Pick each line containing "agent" out of the records.

---------- SUPPLIED RECORDS

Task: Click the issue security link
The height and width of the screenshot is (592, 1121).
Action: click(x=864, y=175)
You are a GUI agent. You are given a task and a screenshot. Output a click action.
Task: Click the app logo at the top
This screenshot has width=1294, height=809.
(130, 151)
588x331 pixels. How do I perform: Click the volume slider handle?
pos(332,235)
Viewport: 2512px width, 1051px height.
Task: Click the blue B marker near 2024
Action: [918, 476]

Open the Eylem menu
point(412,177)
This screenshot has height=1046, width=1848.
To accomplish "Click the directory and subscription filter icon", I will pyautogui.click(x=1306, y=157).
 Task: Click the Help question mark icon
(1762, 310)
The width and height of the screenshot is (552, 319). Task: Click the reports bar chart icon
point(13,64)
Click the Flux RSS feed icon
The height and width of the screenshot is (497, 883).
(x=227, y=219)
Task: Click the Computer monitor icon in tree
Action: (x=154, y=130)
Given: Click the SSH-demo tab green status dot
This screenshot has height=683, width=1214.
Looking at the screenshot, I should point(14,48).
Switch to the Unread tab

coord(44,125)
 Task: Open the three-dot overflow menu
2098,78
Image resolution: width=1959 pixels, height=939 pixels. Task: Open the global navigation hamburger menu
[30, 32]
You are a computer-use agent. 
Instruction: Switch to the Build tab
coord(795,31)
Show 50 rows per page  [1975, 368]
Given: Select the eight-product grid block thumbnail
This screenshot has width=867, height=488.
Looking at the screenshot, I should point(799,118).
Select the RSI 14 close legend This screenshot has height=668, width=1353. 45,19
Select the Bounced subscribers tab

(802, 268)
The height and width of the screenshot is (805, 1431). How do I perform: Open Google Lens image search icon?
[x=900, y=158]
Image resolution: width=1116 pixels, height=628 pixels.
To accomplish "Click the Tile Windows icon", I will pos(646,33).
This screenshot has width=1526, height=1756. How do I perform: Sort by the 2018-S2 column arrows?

--------------------

(OUTPUT FOR THIS TASK):
You are a GUI agent. You are given a task and a screenshot. Output a click action.
You are a computer-use agent. 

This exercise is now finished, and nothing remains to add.